* **Collected data**:
▶

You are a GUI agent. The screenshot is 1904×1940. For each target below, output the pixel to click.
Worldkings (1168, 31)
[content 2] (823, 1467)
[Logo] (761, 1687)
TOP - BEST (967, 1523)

◀
▶

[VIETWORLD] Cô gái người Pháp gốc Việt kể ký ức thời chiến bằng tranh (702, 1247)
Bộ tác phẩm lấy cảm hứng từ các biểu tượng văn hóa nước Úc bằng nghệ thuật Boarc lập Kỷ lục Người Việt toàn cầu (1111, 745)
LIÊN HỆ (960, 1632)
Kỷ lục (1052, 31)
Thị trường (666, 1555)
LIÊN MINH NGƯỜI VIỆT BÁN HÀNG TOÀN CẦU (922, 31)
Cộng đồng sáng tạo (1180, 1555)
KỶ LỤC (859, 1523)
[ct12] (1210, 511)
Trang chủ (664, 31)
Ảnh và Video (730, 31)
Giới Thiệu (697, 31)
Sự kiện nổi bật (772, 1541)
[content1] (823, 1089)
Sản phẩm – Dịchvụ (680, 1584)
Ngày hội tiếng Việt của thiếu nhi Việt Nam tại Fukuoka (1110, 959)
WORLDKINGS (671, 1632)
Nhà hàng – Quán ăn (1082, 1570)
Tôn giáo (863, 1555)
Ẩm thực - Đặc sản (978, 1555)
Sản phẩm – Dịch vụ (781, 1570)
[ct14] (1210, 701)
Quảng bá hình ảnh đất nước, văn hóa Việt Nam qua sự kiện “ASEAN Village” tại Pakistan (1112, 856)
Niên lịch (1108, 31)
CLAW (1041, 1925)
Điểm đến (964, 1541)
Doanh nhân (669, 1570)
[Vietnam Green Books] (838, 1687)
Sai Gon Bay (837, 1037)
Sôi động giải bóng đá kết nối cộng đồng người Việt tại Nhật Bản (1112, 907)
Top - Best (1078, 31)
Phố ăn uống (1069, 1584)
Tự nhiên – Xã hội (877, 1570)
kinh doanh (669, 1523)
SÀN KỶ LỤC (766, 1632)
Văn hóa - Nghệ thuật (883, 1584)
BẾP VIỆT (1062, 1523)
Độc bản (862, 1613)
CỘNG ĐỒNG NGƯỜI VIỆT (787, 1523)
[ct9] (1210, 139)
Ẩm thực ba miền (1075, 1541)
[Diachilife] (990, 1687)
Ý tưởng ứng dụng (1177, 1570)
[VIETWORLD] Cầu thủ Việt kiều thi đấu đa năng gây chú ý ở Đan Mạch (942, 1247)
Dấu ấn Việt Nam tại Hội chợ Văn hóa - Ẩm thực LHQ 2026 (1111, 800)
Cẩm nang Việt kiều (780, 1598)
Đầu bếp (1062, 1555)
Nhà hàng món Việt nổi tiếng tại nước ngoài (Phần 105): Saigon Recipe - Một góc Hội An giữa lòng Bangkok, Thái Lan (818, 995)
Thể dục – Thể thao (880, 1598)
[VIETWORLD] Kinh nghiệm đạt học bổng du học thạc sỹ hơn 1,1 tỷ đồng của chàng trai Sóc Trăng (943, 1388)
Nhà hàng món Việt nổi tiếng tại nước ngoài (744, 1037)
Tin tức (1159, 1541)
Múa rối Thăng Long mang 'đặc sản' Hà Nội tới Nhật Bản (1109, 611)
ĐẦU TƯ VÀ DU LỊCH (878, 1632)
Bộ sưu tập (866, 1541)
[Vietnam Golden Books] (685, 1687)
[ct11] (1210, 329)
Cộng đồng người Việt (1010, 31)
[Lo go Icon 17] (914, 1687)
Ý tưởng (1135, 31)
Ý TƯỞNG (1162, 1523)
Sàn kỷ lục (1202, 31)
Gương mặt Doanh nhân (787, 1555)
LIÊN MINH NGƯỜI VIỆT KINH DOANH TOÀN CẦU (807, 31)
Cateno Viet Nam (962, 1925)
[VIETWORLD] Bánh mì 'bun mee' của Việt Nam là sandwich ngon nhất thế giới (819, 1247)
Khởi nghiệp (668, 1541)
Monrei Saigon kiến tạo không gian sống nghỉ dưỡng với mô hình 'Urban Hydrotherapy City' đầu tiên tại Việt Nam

◀

* **Task**:
If a line above holds the string "Vietnam", return it as it stands.

* **Written reply**:
[Vietnam Green Books] (838, 1687)
[Vietnam Golden Books] (685, 1687)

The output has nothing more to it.